By that definition, how would you define Ms. Rice’s father and his group, and how would you define the “night riders” they were defending against? The Korean shopkeepers? The Miami homeowners? The looters? The mobs?

Alex did not address this last question.

Well, the aftermath of Hurricane Katrina certainly illustrates the dichotomy between the looters and the “unorganized militia” in stark contrast once again. Certainly most people interested in this topic are familiar with the Algiers Point militia story:

The Algiers Point militia put its armaments away Friday as Army troops patrolled the historic neighborhood across the Mississippi River from the French Quarter.

But the band of neighbors who survived Hurricane Katrina and then fought off looters has not disarmed.

“Pit Bull Will Attack. We Are Here and Have Gun and Will Shoot,” said the sign on Alexandra Boza’s front porch. Actually, said the spunky woman behind the sign, “I have two pistols.”

“I’m a part of the militia,” said Boza. “We were taking the law into our own hands, but I didn’t kill anyone.”

She did quietly open her front door and fire a warning shot one night when she heard a loud group of young men approaching her house.

About a week later, she said she finally saw a New Orleans policeman on her street and told him she had guns.

“He told me, ‘Honey, I don’t blame you,’ ” she said.

For days after the storm, the several dozen people who did not evacuate from Algiers Point said they did not see any police or soldiers but did see gangs of intruders.

So they set up what might be the ultimate neighborhood watch.

At night, the balcony of a beautifully restored Victorian house built in 1871 served as a lookout point. “I had the right flank,” said Vinnie Pervel. Sitting in a white rocking chair on the balcony, his neighbor, Gareth Stubbs, protected the left flank.

They were armed with an arsenal gathered from the neighborhood — a shotgun, pistols, a flare gun and a Vietnam-era AK-47. They were backed up by Gregg Harris, who lives in the house with Pervel, and Pervel’s 74-year-old mother, Jennie, who lives across Pelican Street from her son and is known in Algiers Point as “Miss P.”

Many nights, Miss P. had a .38-caliber pistol in one hand and rosary beads in the other.

“Mom was a trouper,” said Pervel.

The threat was real.

On the day after Katrina blew through, Pervel had been carjacked a couple of blocks from his house. A past president of the Algiers Point Association homeowners group, Pervel was going to houses that had been evacuated and turning off the gas to prevent fires.

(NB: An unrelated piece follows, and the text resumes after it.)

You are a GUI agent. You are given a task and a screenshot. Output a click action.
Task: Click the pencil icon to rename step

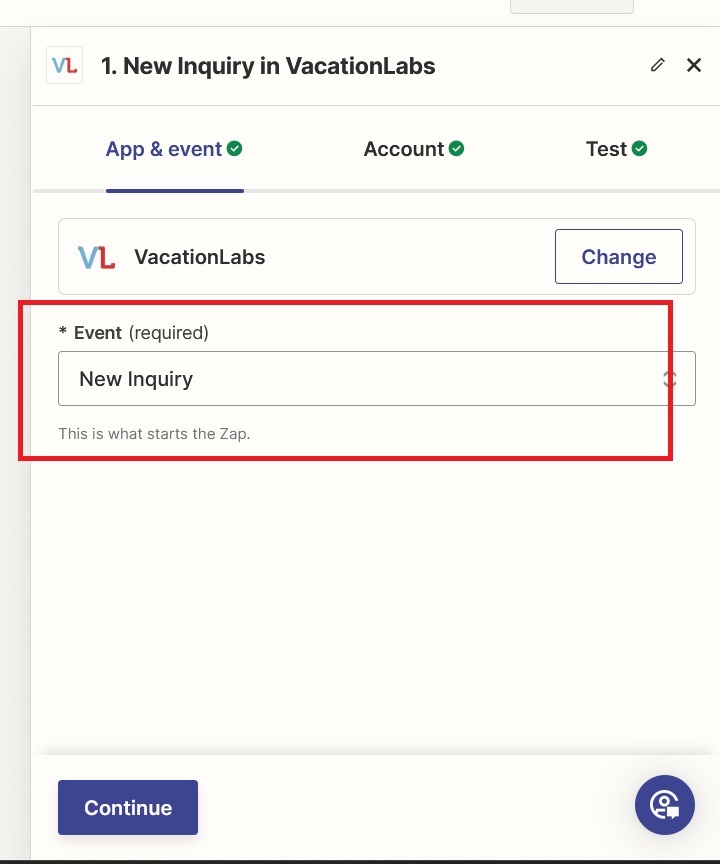click(x=657, y=65)
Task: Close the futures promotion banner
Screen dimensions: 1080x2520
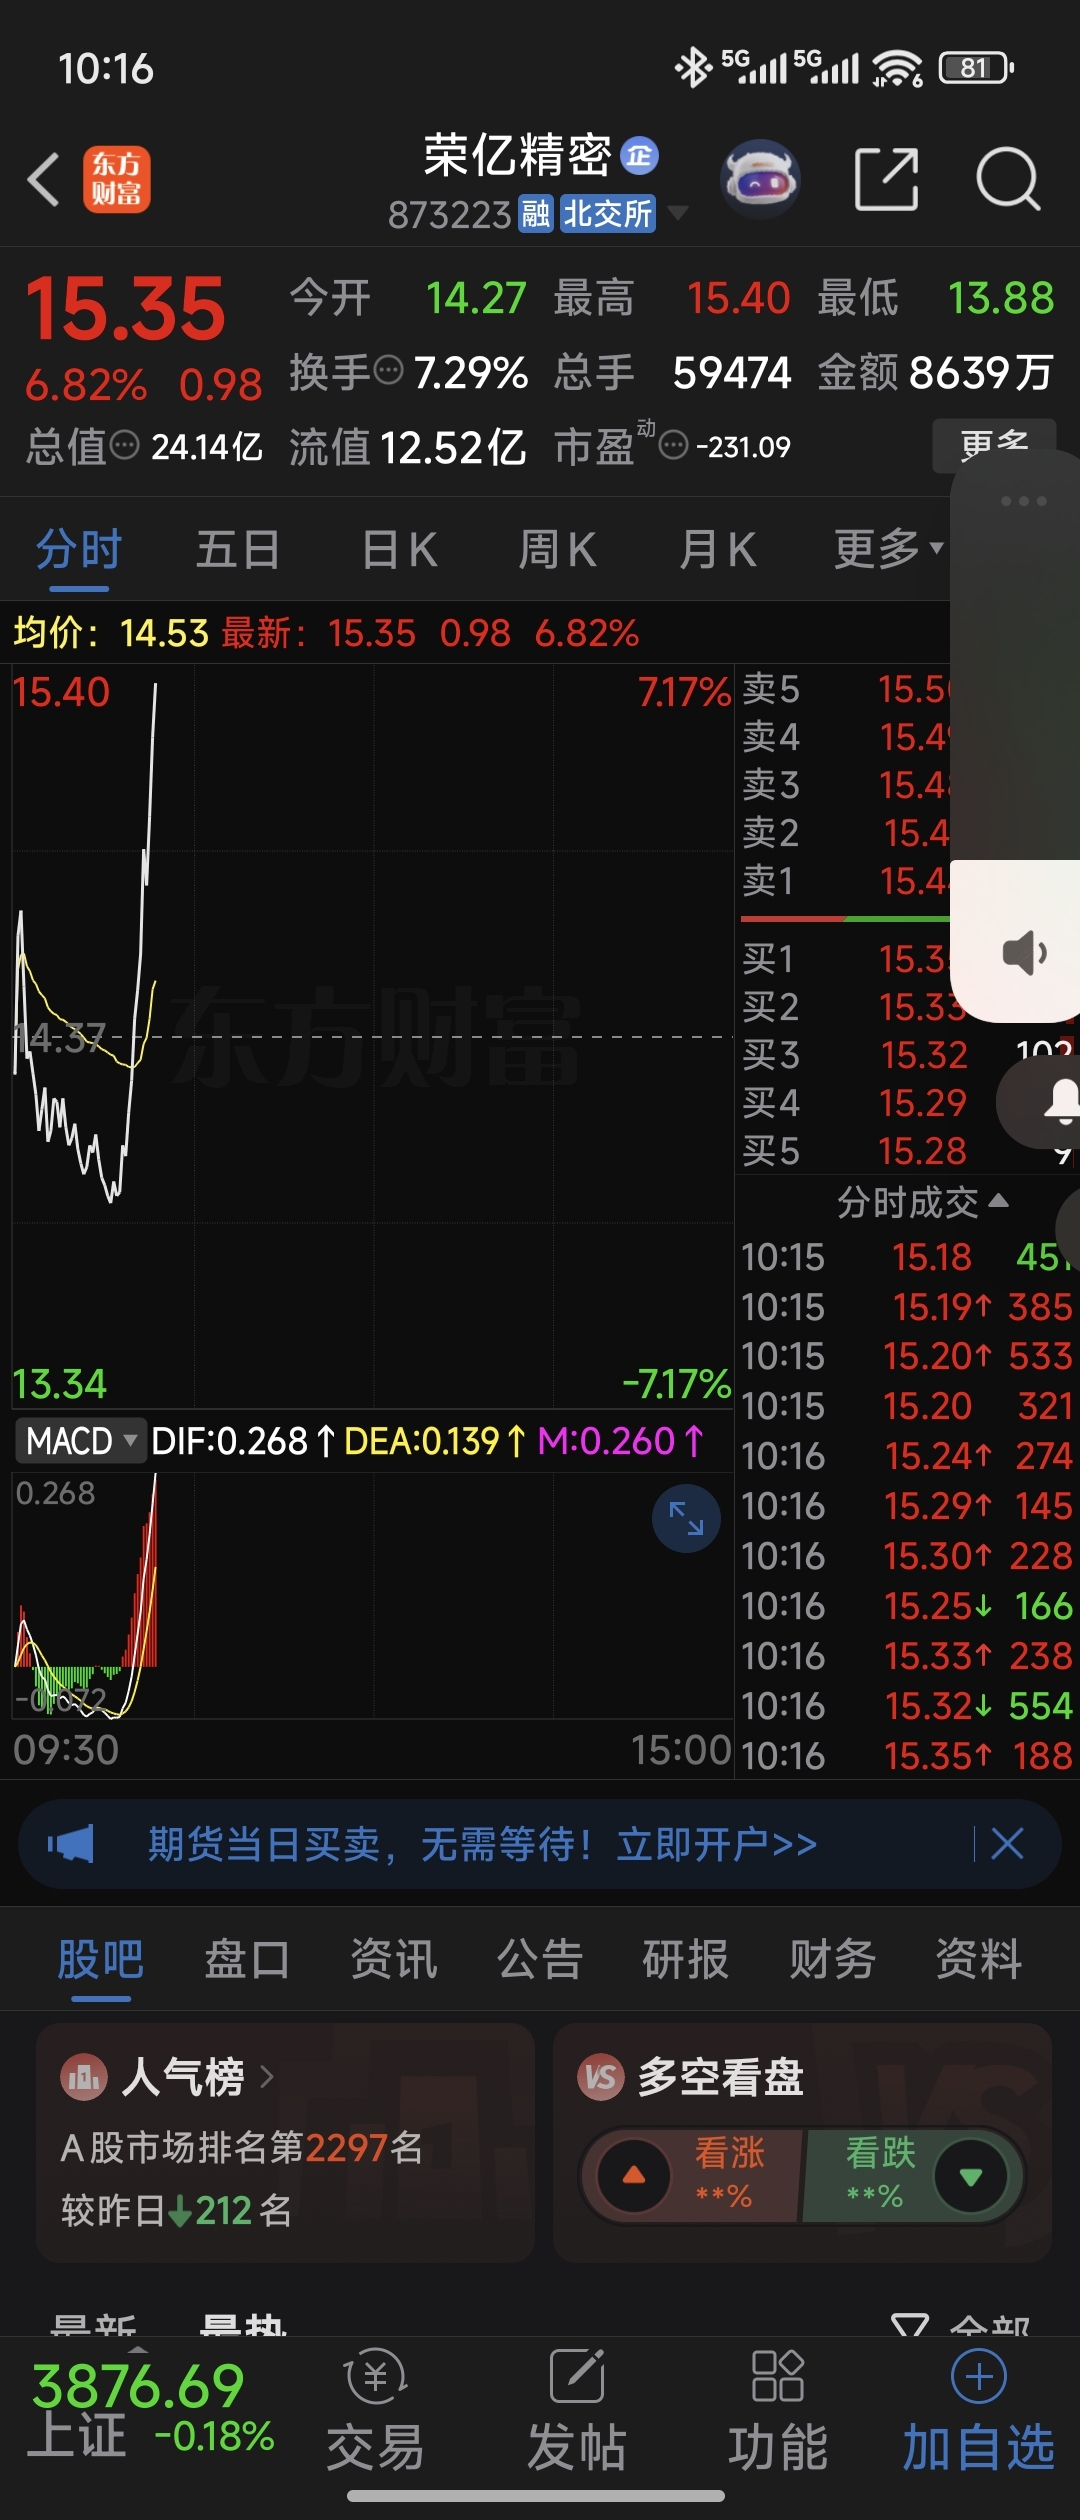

A guy with a mallet “hit me in the back of the head,” said Pervel. “He said, ‘We want your keys.’ I said, ‘here, take them.’ “

Inside the white Ford van were a portable generator, tools and other hurricane supplies. A hurt and frustrated Pervel threw pliers at the van as it drove off and broke a back window.

Another afternoon, a gunfight broke out on the streets as armed neighbors and armed intruders exchanged fire in broad daylight. “About 25 rounds were fired,” said Harris. Blood was later found on the street from a wounded intruder.

Not far away, Oakwood Center mall was seriously damaged in a fire caused by vandals.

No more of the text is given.